C-469/25 Henssen
Dit fiche is slechts een samenvatting. De verwijzingsbeschikking is bepalend
Zie bijlage voor de verwijzingsuitspraak, en klik hier voor het dossier van het Hof van Justitie (voor zover beschikbaar).
Termijnen: Motivering departement: 2 oktober 2025 Schriftelijke opmerkingen: 18 november 2025
Trefwoorden: Schengeninformatiesysteem, gevaar openbare orde, gelijkheidsbeginsel
Onderwerp: Verordening (EU) 2018/1861 betreffende de instelling, de werking en het gebruik van het Schengeninformatiesysteem (SIS) op het gebied van grenscontroles; Verordening 1987/2006 (SIS II): artikel 24; Verordening 2018/1861 (SIS III): artikel 24, lid 2; Handvest: artikelen 11 en 12.
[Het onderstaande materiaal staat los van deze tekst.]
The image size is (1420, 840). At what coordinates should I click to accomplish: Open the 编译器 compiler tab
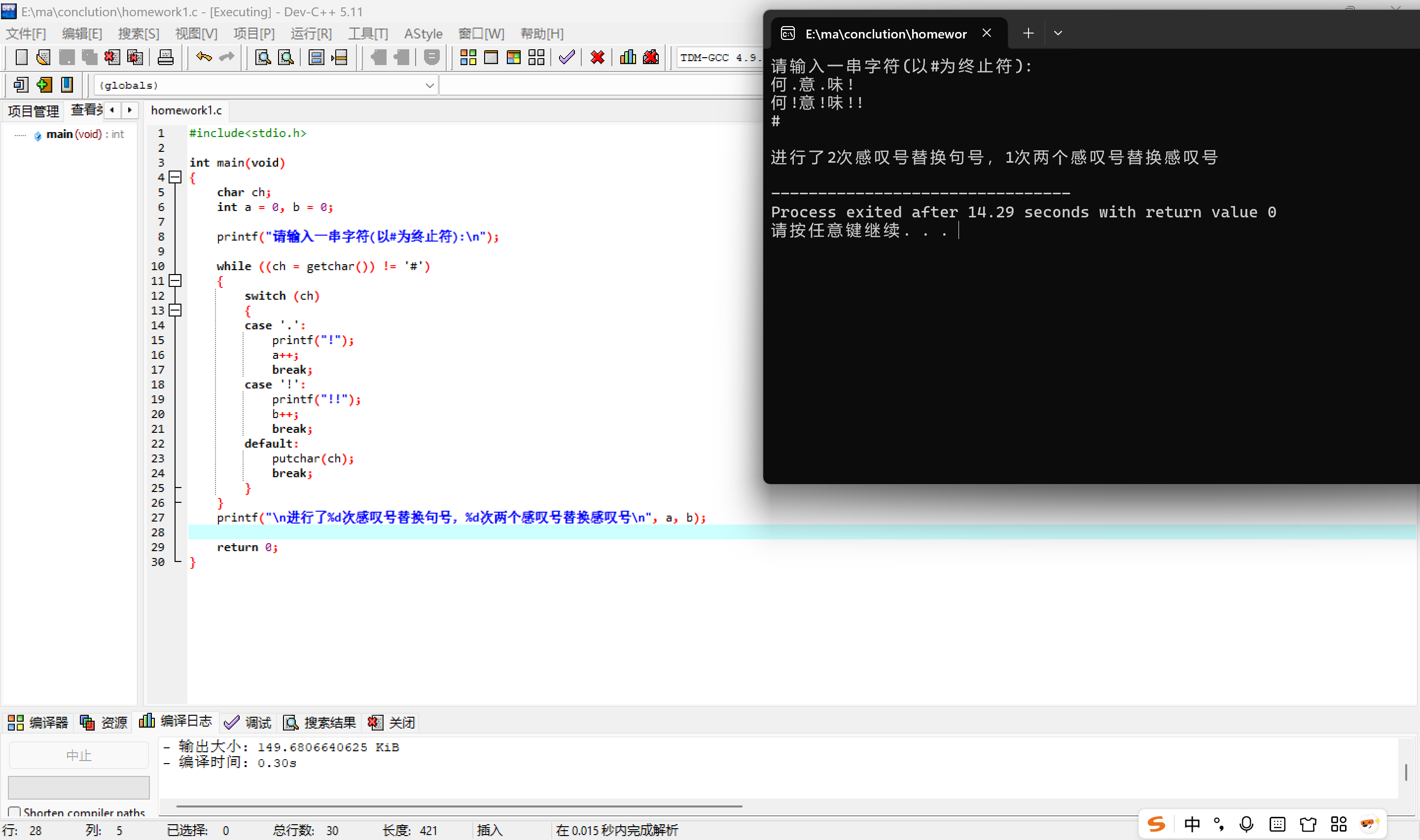point(38,722)
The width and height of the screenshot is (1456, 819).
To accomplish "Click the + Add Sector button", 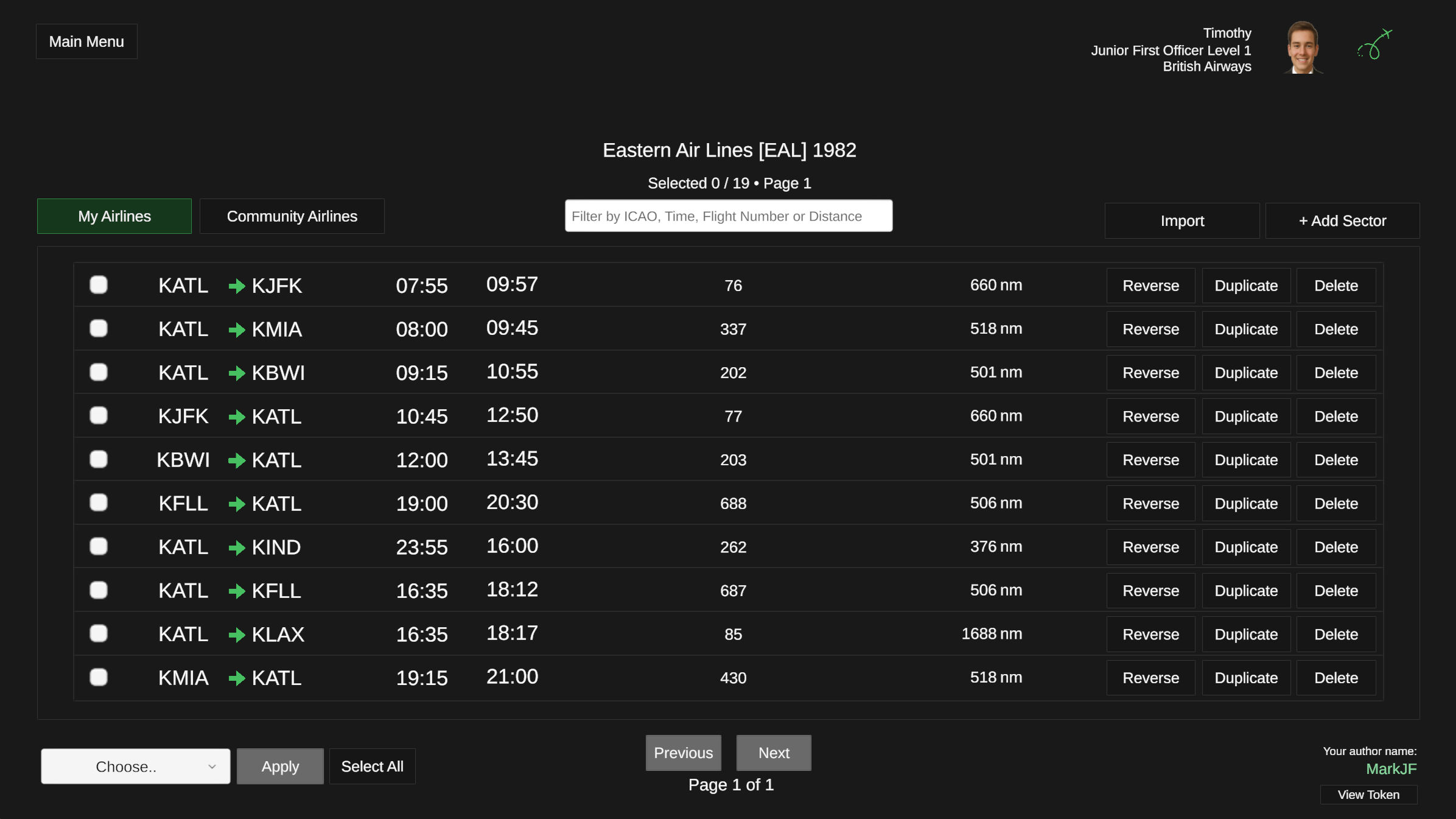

In november 2022 heeft verwerende partij (staatssecretaris JenV) de Britse appellant gesignaleerd in het Schengeninformatiesysteem (‘SIS’). Volgens de minister zijn er concrete aanwijzingen dat de komst van appellant naar Nederland een gevaar vormt voor de openbare orde en de openbare rust, omdat zijn gedachtegoed kan aanzetten tot geweld tegen politici. Appellant betoogt dat een signalering in het SIS op basis van een potentiële bedreiging voor de openbare orde buiten de beoordelingsmarge van de minister valt. Hij stelt dat een signalering in het SIS verband moet houden met het plegen van strafbare feiten, dan wel het overtreden van immigratieregels (artikel 24, lid 2 SIS-III verordening). Partijen zijn het oneens of dat artikel een limitatieve opsomming geeft.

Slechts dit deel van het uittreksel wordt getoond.